» TASK PROMPT
Print each entry word for word without images.

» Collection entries
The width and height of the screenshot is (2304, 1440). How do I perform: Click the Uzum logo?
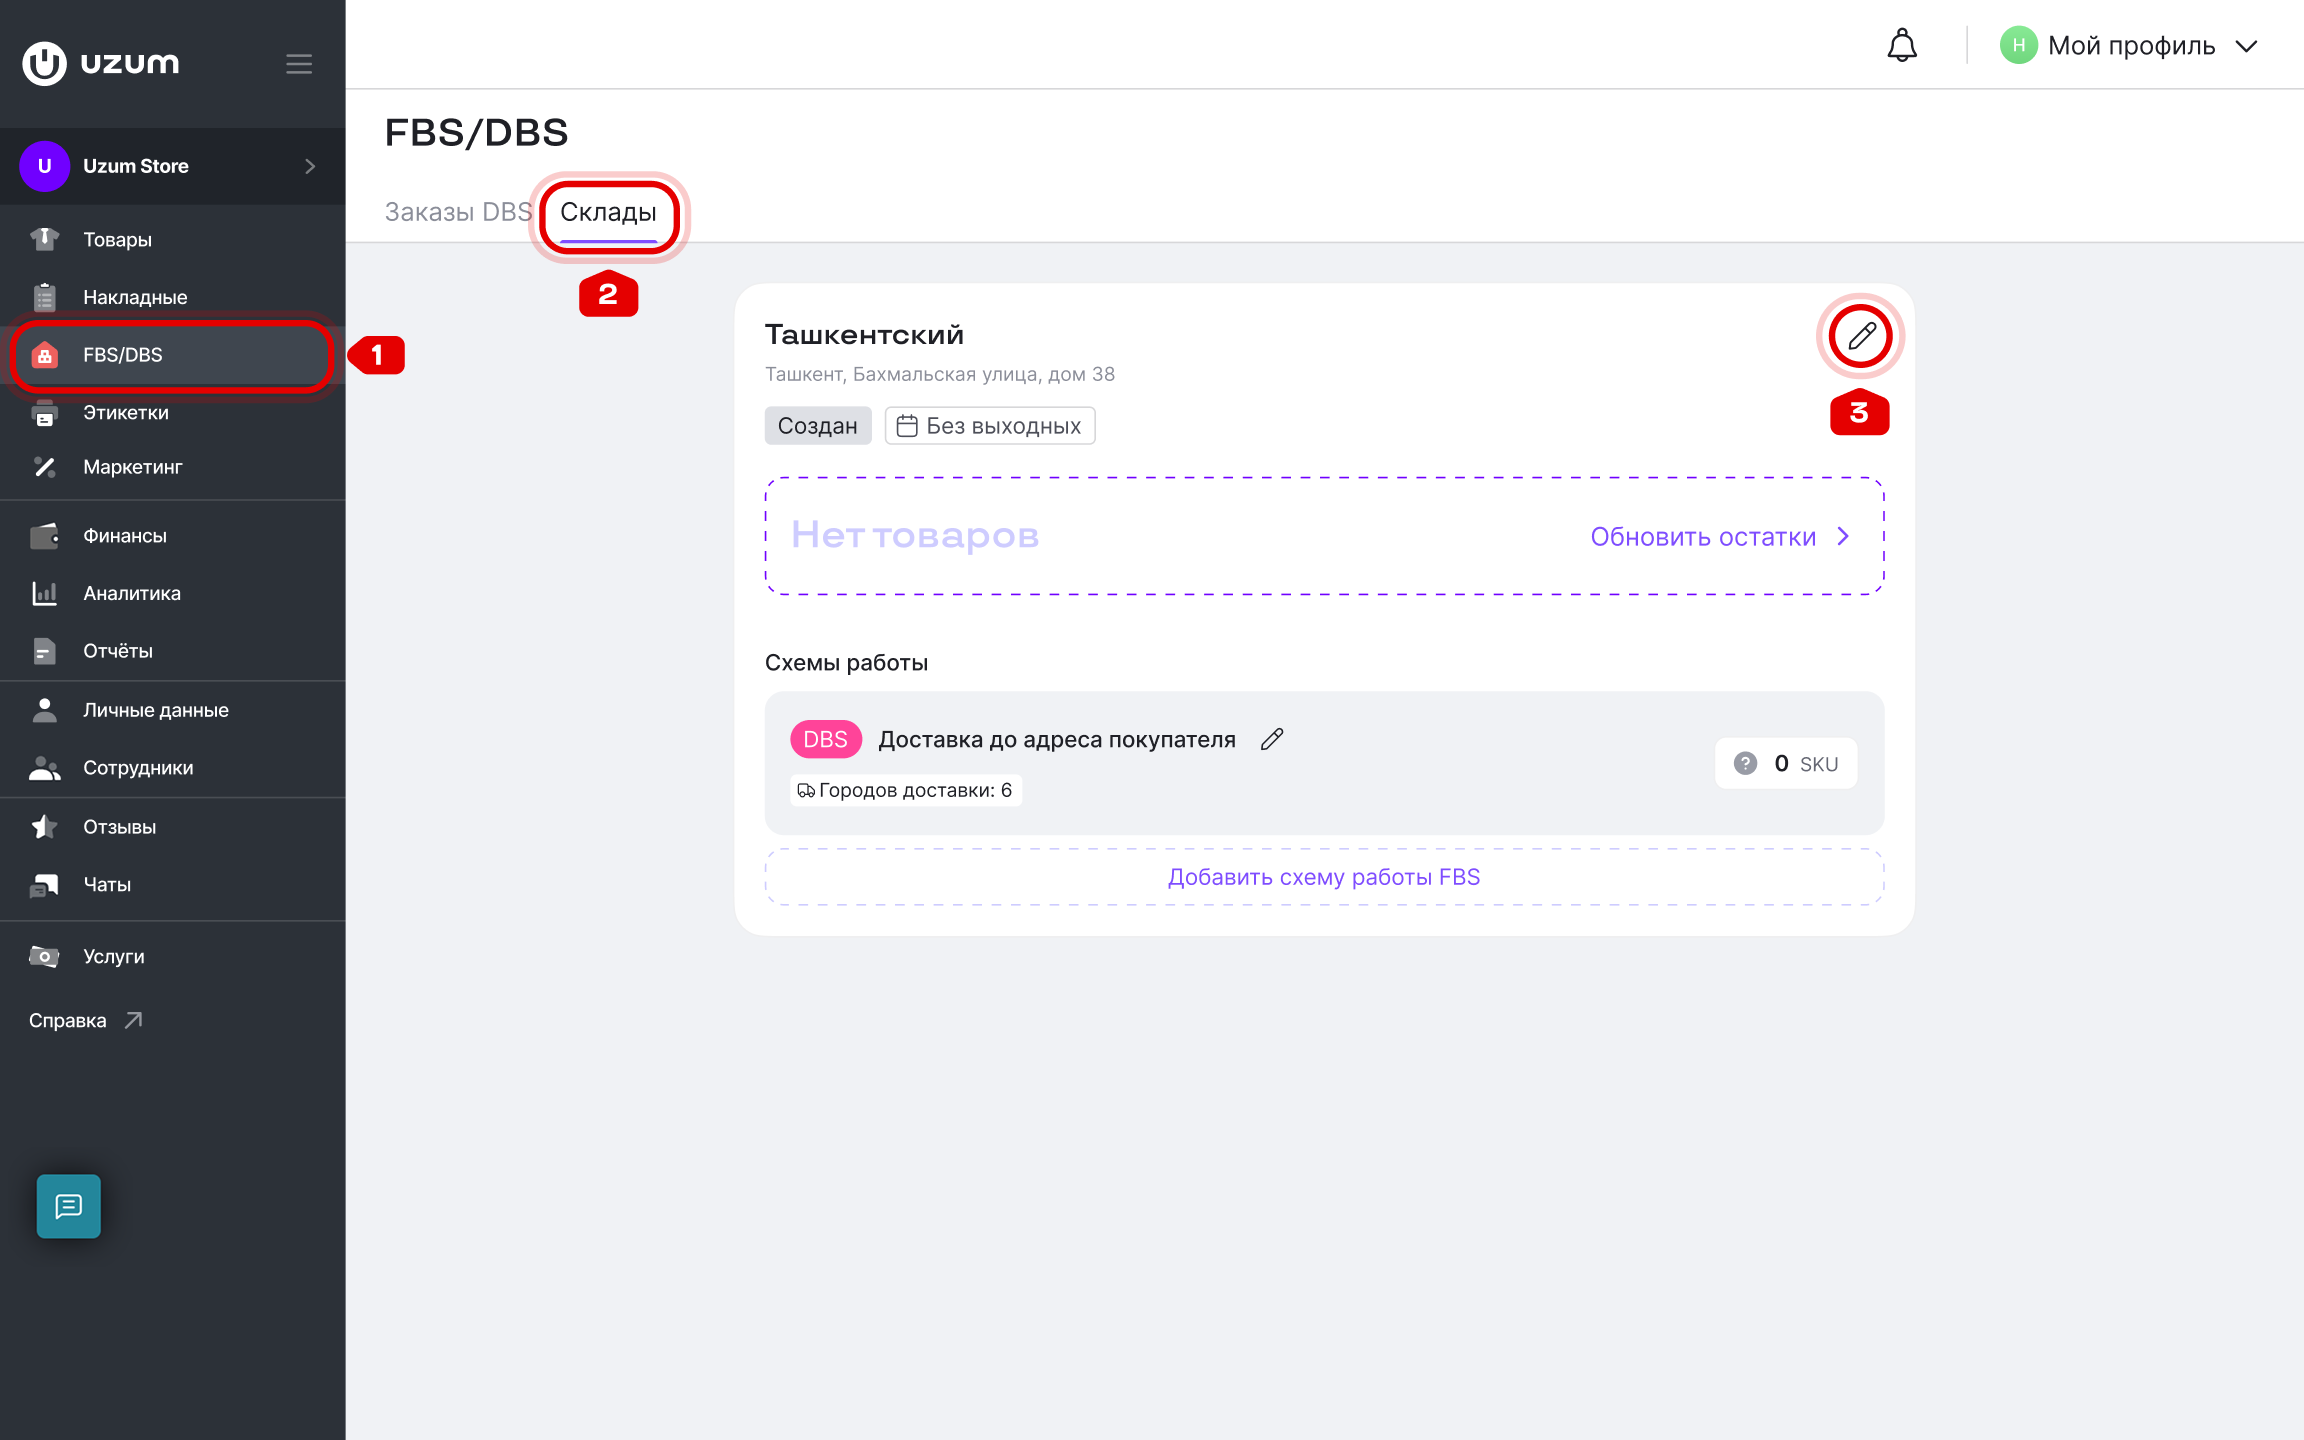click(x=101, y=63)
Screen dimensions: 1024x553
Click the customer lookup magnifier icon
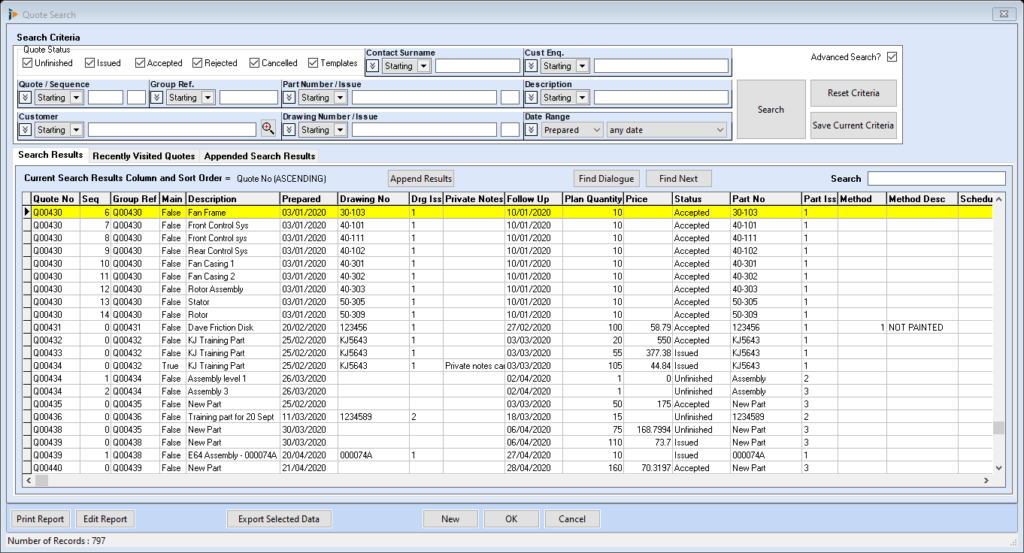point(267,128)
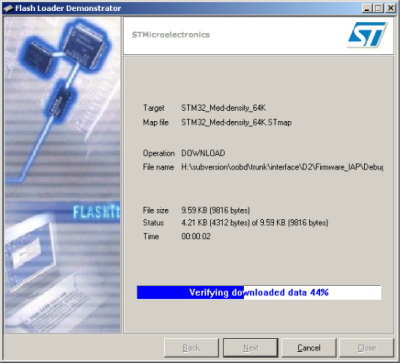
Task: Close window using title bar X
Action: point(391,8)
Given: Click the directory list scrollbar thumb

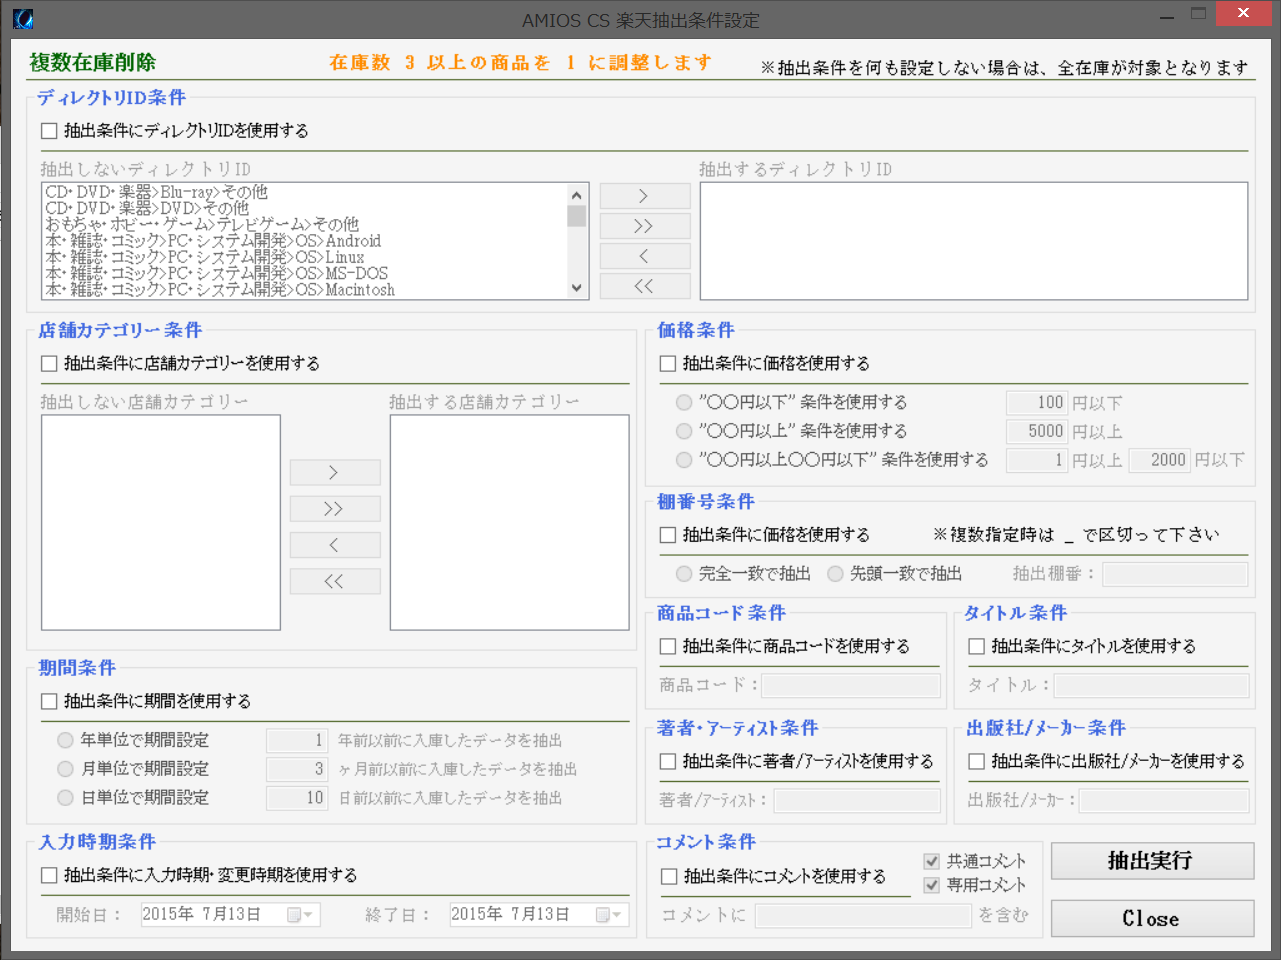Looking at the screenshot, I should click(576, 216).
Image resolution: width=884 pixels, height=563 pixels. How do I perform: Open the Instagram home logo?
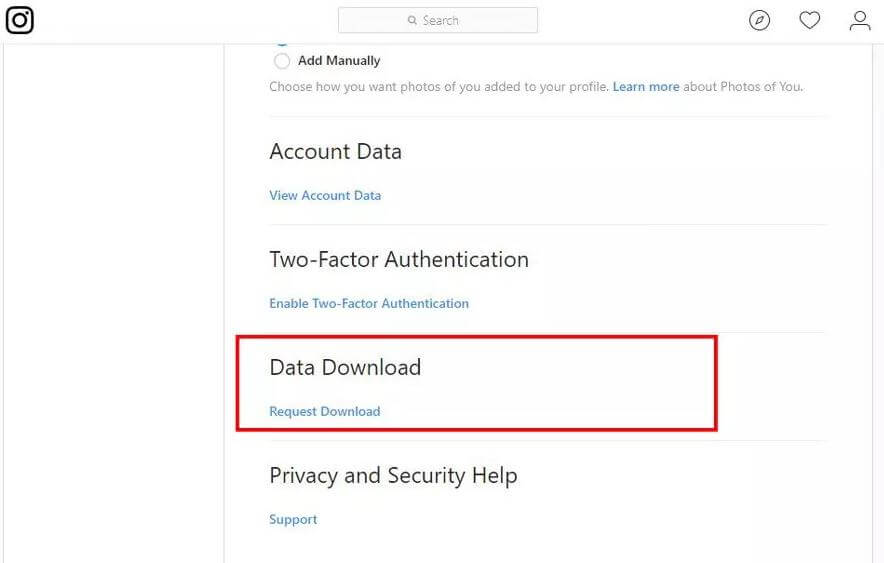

» SOLUTION TO THE EXERCISE
The width and height of the screenshot is (2304, 1440). How do I perform: Click the Uzum logo?
click(x=101, y=63)
Screen dimensions: 1024x553
Click the customer lookup magnifier icon
point(267,128)
Task: Close window using title bar X
Action: point(391,8)
Given: Click the directory list scrollbar thumb

Looking at the screenshot, I should click(576, 216).
Image resolution: width=884 pixels, height=563 pixels. How do I perform: Open the Instagram home logo?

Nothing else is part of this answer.